Task objective
Using the data below, copy every line that contains the word "bottom".

Data supplied
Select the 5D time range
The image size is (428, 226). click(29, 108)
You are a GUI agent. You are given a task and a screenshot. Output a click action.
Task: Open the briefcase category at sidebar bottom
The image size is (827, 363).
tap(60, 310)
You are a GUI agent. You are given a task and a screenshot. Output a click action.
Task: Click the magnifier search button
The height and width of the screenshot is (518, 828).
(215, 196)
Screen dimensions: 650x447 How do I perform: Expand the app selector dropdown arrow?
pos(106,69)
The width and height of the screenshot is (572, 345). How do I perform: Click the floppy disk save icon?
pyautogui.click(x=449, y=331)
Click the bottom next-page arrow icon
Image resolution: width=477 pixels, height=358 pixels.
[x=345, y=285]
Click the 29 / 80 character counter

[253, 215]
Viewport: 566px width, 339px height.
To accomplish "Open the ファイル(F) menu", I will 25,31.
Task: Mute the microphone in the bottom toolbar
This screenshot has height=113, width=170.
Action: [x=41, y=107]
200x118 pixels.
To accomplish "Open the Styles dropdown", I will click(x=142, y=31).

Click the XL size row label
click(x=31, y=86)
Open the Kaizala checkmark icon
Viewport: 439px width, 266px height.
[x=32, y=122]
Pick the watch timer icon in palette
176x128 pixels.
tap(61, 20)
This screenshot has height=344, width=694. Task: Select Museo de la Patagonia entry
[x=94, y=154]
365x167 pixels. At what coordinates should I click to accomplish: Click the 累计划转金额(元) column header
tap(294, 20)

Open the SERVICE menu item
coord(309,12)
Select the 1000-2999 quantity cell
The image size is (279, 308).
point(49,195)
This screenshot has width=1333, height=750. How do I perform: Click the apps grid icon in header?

Problem solution
Task: Open the briefcase category at sidebar bottom
Click the bottom next-page arrow icon
Task: Mute the microphone in the bottom toolbar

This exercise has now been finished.